Ayakkabıyı bir sanat eseri haline getiren, platform taban ve kafes topuk gibi icatlarla şirketini bir moda imparatorluğuna yükselten Salvatore Ferragamo’nun tüccar genleri, Massimo’ya da geçmişti. “Şarap da bir sanat… Üç dolarlık bir şişenin içine girenle 50 dolarlık şişeye giren aynı şey değil” diyen Ferragamo burada da Asya pazarını hedef seçmiş, Çin burcunun yılları için 2013’te Zodiac koleksiyonunu piyasaya sürmüştü. Her yıl tanınmış bir Çinli sanatçı o yılın maymun ya da köpek yılı oluşuna göre özel bir etiket tasarlıyor, her partisi 500 şişeyi geçmeyen sınırlı üretim şaraplar bin 500 euro civarına alıcı buluyordu. Önümüzdeki “Yeni Ay Yılı” için çıkacak rekolte sadece 488 şişeydi, etiketini sanatçı Fu Yuan’ın tasarladığı şarabın fiyatının Zodiac’ların rekorunu kırması bekleniyordu.

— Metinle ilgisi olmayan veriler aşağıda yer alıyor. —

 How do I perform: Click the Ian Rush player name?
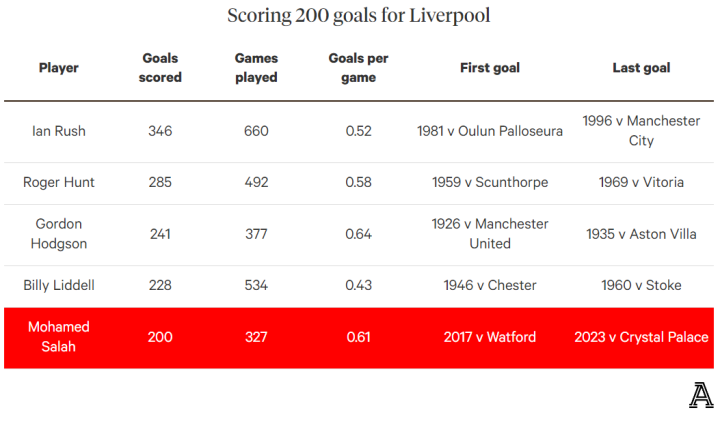click(x=59, y=131)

Bu Asya tutkusu nereden geliyordu? Ferragamo’nun buna da cevabı şöyleydi: “Köklü şarap piyasaları ağır büyürken Japonya hariç Asya’da şarap talebi katlanarak artacak. Asya’ya inanıyorum ve en önemli pazarlardan biri olacağını düşünüyorum. Bu pazara uzun vadeli yatırım yapıyorum ve ödülünü alacağımdan eminim…”

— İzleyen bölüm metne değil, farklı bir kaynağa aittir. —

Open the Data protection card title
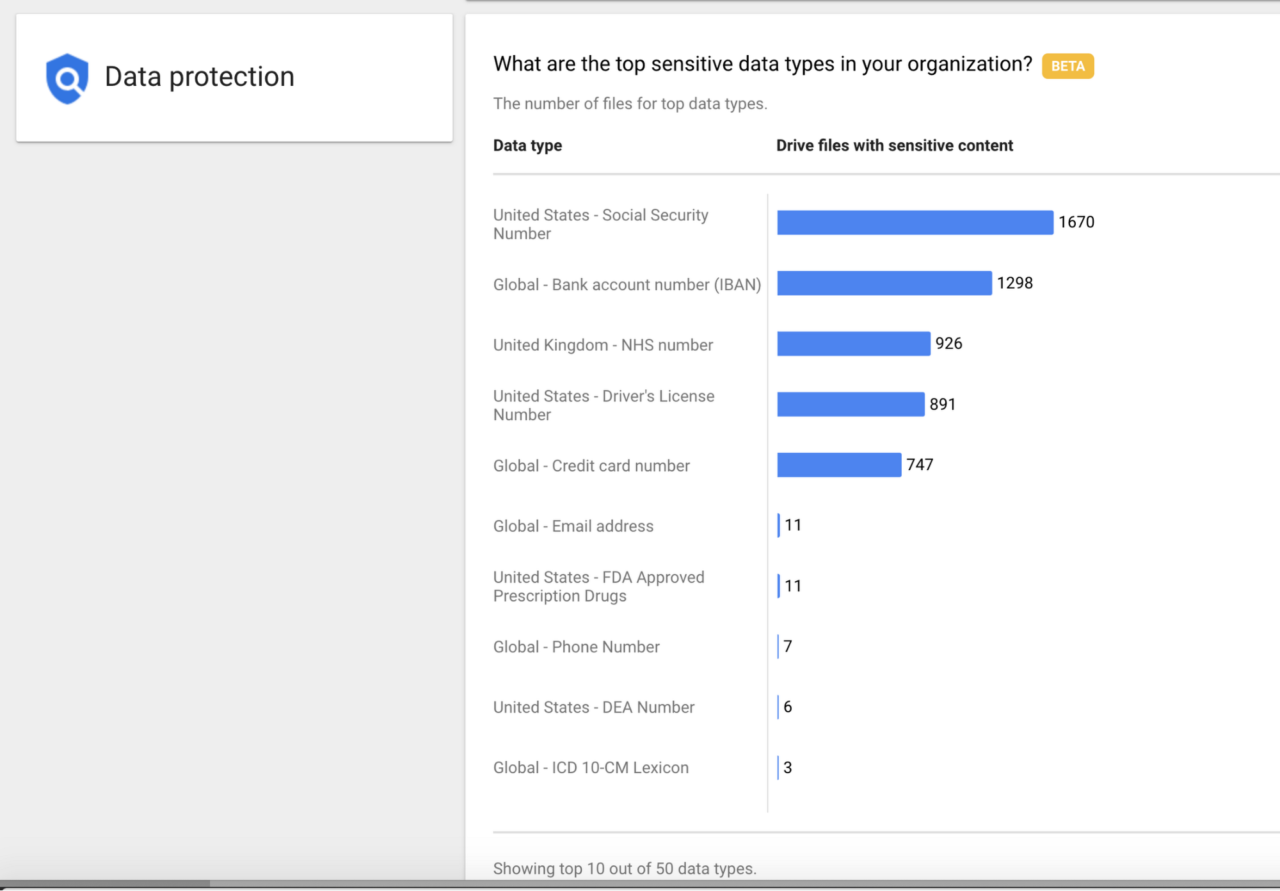The image size is (1280, 891). pos(199,77)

Görkemli tesisten son haber ise Ferragamo’ların kompleksi “uluslararası bir yatırımcı aileye” 300 - 400 milyon euro aralığında bir fiyata satması oldu. Yeni sahipler, Massimo ve Chiara Ferragamo’yu yine işin başında tuttular ve hem villaları hem şarap işini büyütmek için taze sermaye koydular. Bu sayede hızla 19 yeni süitin inşasına başlandı.

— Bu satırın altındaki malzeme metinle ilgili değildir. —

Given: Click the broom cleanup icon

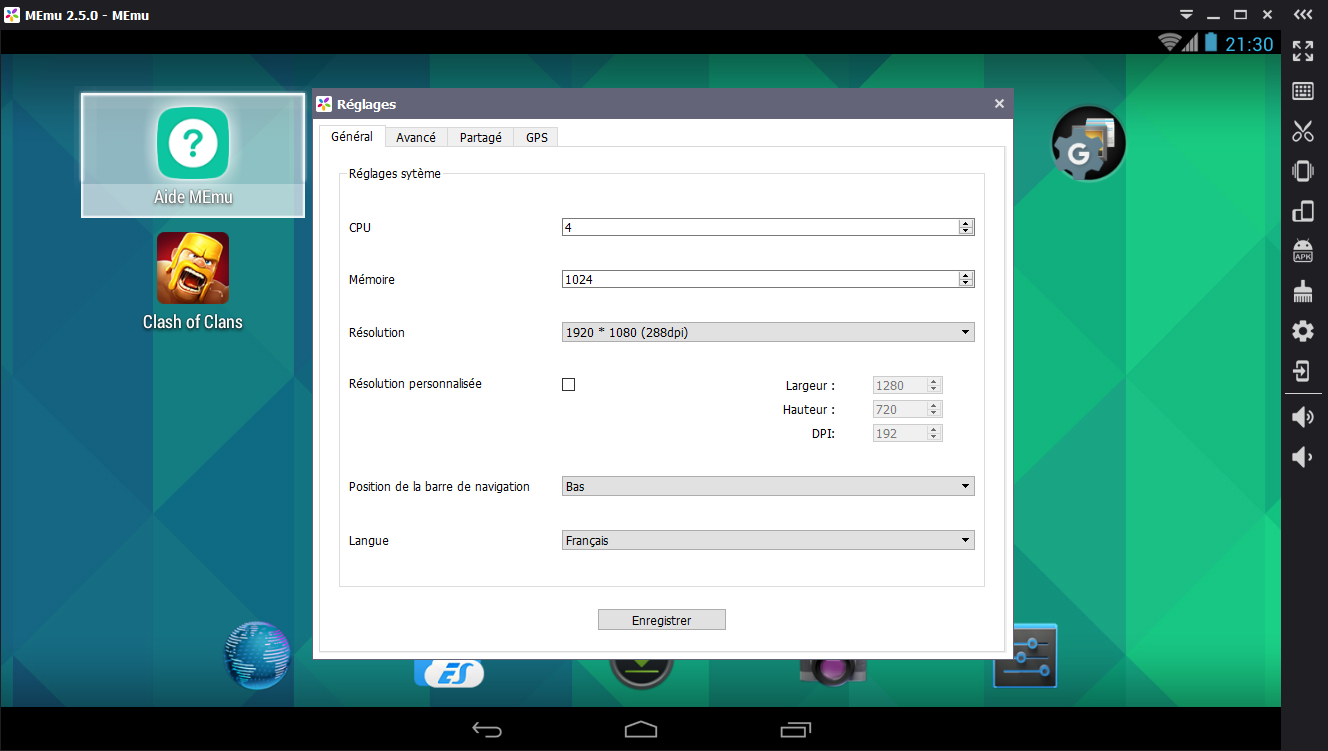Looking at the screenshot, I should click(1302, 291).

Castiglion del Bosco’nun tesiste tattığımız -ve haklı olarak övündüğü- 2017’sinin buruk tadı hâlâ damağımdayken bu satırları yazıyorum ve düşünüyorum:

En yakın merkezler Siena’ya 40, Floransa’ya ise 120 kilometre uzakta, vahşi doğanın içindeki böyle bir yatırım adeta darphane gibi para basıyor, dünya zenginlerinin gözde adreslerinden biri oluyor, ürettiği şaraplar Çin’e kadar uzanarak İtalya’ya döviz akıtıyor. Kurucusuna yatırımını üçe katlayarak satabilme olanağını dahi sunuyor.

Türkiye ise en özgün coğrafyalarından Kapadokya’nın göbeğinde, iki şarap üreticisinin sönük tadım hollerinde en pahalısı 30 euro’ya ancak satılan şaraplarıyla bu dev pastadan ancak kırıntı topluyor. Bir başka doğa ve tarih cenneti Pamukkale’nin yanı başındaki Güney ve Çal ilçeleri de ödüllü şaraplarına rağmen bir tane bile yabancı turist çekemiyor, yüz binlerce turistin geldiği Pamukkale’de ise bir tek şarap barı bile bulunmuyor. En az Toskana kadar güzel ve artık bir bağ yolunun da sahibi olan Urla mı? Çetin Altan’ın deyimiyle “Türk’e Türk propagandası” yapıyor, şarap turistinin ziyaretinden vazgeçtim, bir üretici dışında Urla bölgesi şarapları Kapıkule’nin ötesine bile geçemiyor. Saydığım bölgelerdeki turistik tesislerin -birkaç istisna dışında- sıradanlığı ve ucuzluğu da cabası.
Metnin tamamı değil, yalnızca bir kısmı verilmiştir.